Listing for locating displayed items:

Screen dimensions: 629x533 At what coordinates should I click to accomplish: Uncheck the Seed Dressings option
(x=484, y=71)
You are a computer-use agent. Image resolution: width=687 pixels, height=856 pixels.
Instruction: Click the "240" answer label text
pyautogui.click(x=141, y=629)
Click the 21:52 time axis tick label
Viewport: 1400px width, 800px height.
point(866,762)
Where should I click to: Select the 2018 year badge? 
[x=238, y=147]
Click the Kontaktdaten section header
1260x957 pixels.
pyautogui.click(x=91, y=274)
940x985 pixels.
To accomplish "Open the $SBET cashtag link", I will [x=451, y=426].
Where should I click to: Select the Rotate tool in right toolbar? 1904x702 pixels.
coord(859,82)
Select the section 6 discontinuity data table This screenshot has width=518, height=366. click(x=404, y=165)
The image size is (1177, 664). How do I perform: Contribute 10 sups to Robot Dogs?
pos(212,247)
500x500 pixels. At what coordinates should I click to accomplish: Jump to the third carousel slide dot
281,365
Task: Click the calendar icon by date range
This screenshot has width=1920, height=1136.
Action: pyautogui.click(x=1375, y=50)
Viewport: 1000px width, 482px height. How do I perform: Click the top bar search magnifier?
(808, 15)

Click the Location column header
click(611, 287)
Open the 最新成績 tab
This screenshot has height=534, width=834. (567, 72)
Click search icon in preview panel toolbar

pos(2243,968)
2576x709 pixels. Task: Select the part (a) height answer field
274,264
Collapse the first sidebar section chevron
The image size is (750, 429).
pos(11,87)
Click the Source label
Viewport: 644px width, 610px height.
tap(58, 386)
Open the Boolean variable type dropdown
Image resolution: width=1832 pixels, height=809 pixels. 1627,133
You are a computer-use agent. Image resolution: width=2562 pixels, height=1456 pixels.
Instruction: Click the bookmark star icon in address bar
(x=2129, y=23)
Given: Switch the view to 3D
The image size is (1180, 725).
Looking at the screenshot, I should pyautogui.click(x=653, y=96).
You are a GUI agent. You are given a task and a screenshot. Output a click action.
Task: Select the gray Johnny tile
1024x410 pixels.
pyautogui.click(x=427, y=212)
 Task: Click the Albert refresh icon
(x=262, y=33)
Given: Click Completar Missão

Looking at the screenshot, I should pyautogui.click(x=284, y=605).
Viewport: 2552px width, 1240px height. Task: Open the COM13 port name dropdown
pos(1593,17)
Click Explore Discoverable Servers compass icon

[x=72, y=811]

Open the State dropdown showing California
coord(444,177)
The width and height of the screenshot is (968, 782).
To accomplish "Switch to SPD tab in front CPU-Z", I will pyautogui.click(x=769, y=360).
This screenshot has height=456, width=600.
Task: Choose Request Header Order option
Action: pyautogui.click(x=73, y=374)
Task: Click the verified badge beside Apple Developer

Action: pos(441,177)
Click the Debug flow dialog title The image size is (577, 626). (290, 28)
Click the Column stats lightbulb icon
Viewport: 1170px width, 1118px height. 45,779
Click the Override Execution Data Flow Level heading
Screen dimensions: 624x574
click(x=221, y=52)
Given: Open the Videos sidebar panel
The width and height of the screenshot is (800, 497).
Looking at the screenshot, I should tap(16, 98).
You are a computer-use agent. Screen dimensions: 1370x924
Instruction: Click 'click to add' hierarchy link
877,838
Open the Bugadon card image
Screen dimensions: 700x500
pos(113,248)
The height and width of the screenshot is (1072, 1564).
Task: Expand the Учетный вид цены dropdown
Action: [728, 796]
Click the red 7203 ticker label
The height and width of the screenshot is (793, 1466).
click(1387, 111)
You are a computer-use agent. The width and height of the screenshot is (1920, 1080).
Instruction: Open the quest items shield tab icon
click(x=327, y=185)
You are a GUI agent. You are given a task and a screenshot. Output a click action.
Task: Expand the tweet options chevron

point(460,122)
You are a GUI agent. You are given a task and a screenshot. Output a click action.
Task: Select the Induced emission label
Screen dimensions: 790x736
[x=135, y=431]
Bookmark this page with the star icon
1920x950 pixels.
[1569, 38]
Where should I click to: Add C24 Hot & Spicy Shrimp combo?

*Required task*:
Swap "chevron" for "arrow" wherever it occurs in the listing above, and reproduce the listing with everything else unchanged.

*Exercise answer*:
Screen dimensions: 629x533 At what coordinates should I click to accomplish: Uncheck the Seed Dressings option
(x=484, y=71)
You are a computer-use agent. Image resolution: width=687 pixels, height=856 pixels.
Instruction: Click the "240" answer label text
pyautogui.click(x=141, y=629)
Click the 21:52 time axis tick label
Viewport: 1400px width, 800px height.
point(866,762)
Where should I click to: Select the 2018 year badge? 
[x=238, y=147]
Click the Kontaktdaten section header
1260x957 pixels.
pyautogui.click(x=91, y=274)
940x985 pixels.
To accomplish "Open the $SBET cashtag link", I will [x=451, y=426].
Where should I click to: Select the Rotate tool in right toolbar? 1904x702 pixels.
coord(859,82)
Select the section 6 discontinuity data table This screenshot has width=518, height=366. click(x=404, y=165)
The image size is (1177, 664). How do I perform: Contribute 10 sups to Robot Dogs?
pos(212,247)
500x500 pixels. At what coordinates should I click to accomplish: Jump to the third carousel slide dot
281,365
Task: Click the calendar icon by date range
This screenshot has width=1920, height=1136.
Action: pyautogui.click(x=1375, y=50)
Viewport: 1000px width, 482px height. How do I perform: Click the top bar search magnifier?
(808, 15)

Click the Location column header
click(611, 287)
Open the 最新成績 tab
This screenshot has height=534, width=834. (567, 72)
Click search icon in preview panel toolbar

pos(2243,968)
2576x709 pixels. Task: Select the part (a) height answer field
274,264
Collapse the first sidebar section arrow
The image size is (750, 429).
pos(11,87)
Click the Source label
Viewport: 644px width, 610px height.
tap(58, 386)
Open the Boolean variable type dropdown
Image resolution: width=1832 pixels, height=809 pixels. 1627,133
You are a computer-use agent. Image resolution: width=2562 pixels, height=1456 pixels.
Instruction: Click the bookmark star icon in address bar
(x=2129, y=23)
Given: Switch the view to 3D
The image size is (1180, 725).
Looking at the screenshot, I should pyautogui.click(x=653, y=96).
You are a GUI agent. You are given a task and a screenshot. Output a click action.
Task: Select the gray Johnny tile
1024x410 pixels.
pyautogui.click(x=427, y=212)
 Task: Click the Albert refresh icon
(x=262, y=33)
Given: Click Completar Missão

Looking at the screenshot, I should pyautogui.click(x=284, y=605).
Viewport: 2552px width, 1240px height. Task: Open the COM13 port name dropdown
pos(1593,17)
Click Explore Discoverable Servers compass icon

[x=72, y=811]

Open the State dropdown showing California
coord(444,177)
The width and height of the screenshot is (968, 782).
To accomplish "Switch to SPD tab in front CPU-Z", I will pyautogui.click(x=769, y=360).
This screenshot has height=456, width=600.
Task: Choose Request Header Order option
Action: pyautogui.click(x=73, y=374)
Task: Click the verified badge beside Apple Developer

Action: pos(441,177)
Click the Debug flow dialog title The image size is (577, 626). (290, 28)
Click the Column stats lightbulb icon
Viewport: 1170px width, 1118px height. 45,779
Click the Override Execution Data Flow Level heading
Screen dimensions: 624x574
click(x=221, y=52)
Given: Open the Videos sidebar panel
The width and height of the screenshot is (800, 497).
Looking at the screenshot, I should tap(16, 98).
You are a computer-use agent. Screen dimensions: 1370x924
Instruction: Click 'click to add' hierarchy link
877,838
Open the Bugadon card image
Screen dimensions: 700x500
pos(113,248)
The height and width of the screenshot is (1072, 1564).
Task: Expand the Учетный вид цены dropdown
Action: [728, 796]
Click the red 7203 ticker label
The height and width of the screenshot is (793, 1466).
click(1387, 111)
You are a computer-use agent. The width and height of the screenshot is (1920, 1080).
Instruction: Open the quest items shield tab icon
click(x=327, y=185)
You are a GUI agent. You are given a task and a screenshot. Output a click action.
Task: Expand the tweet options arrow

point(460,122)
You are a GUI agent. You are given a task and a screenshot. Output a click action.
Task: Select the Induced emission label
Screen dimensions: 790x736
[x=135, y=431]
Bookmark this page with the star icon
1920x950 pixels.
[1569, 38]
Where should I click to: Add C24 Hot & Spicy Shrimp combo?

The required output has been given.